Between July 2004 and February 2006, research was continued on the safety implications of flush medians in Auckland, New Zealand. A site-by-site benefit/cost analysis found that 38% of studied sites achieved a negative benefit/cost ratio, proving that separate analysis is required for every proposed flush median site. The width of a flush median was found to have no effect on overall benefit/cost ratios.
Crash types that increased as a result of installing a flush median were investigated. JA, FD and LB-type crashes are the crash types that were shown to increase as a result of installing a flush median.
It was concluded that JA-type crashes increased because installing a flush median reduces visibility. To mitigate the expected increase in crashes that a flush median is likely to cause, visibility from side roads should be improved. It was concluded that FD and LB-type crashes increased as a result of more congestion, which caused longer queue lengths and longer peak periods. The probable increase in FD and LB-type crashes when a flush median is installed can be minimised by ensuring adequate capacity at all intersections along the route.

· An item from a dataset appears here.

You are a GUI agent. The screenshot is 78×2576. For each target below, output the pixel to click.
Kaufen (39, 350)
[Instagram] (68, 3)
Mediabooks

A methodology was formed to predict crash patterns at proposed flush median sites. The Preliminary guidelines for safer flush medians were updated to include findings from this research. A general process to follow when implementing flush medians was formed, including the identification of site characteristics, prediction of crashes using the methodology, and remedial measures to improve safety. The use of these guidelines should ensure safety increases and crash savings at all flush median sites.